» **WHAT NEEDS TO BE DONE**:
Convert the material below into a numbered list with one item per line, skipping blank lines and leaving out the pictures.

» **EXERCISE INPUT**:

Start

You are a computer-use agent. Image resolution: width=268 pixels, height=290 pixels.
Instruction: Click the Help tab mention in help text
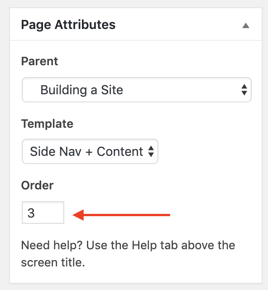coord(155,246)
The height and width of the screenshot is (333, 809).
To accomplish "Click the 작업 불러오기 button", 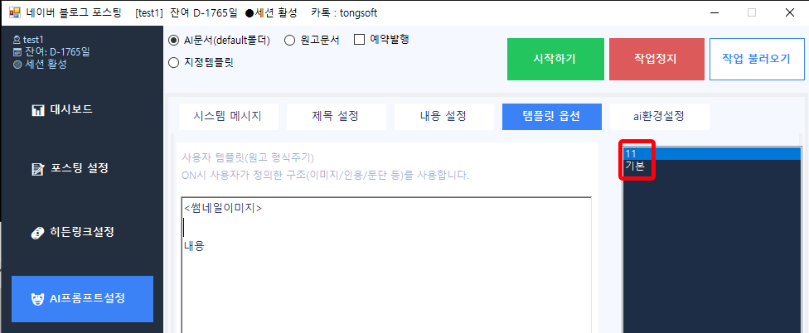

End

» **RESULT OF THIS TASK**:
1. You are a computer-use agent. Image resolution: width=268 pixels, height=290 pixels.
2. Instruction: Click the Help tab mention in help text
3. coord(155,246)
4. The height and width of the screenshot is (333, 809).
5. To accomplish "Click the 작업 불러오기 button", 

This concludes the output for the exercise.